> BRIEF:
Transcribe the lines of material from the line with "Where should I click to: Click the Search" to the line with "Image resolution: width=1568", both included, without any changes.

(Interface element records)
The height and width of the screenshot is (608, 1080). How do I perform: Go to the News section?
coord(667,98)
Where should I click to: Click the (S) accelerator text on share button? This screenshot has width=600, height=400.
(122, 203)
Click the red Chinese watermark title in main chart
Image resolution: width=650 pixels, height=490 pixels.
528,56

---

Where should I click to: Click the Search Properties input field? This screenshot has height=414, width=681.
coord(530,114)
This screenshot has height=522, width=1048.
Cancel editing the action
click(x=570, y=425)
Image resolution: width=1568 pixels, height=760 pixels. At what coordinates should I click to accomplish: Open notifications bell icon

> RESPONSE:
Where should I click to: Click the Search Properties input field? This screenshot has height=414, width=681.
coord(530,114)
This screenshot has height=522, width=1048.
Cancel editing the action
click(x=570, y=425)
Image resolution: width=1568 pixels, height=760 pixels. At what coordinates should I click to accomplish: Open notifications bell icon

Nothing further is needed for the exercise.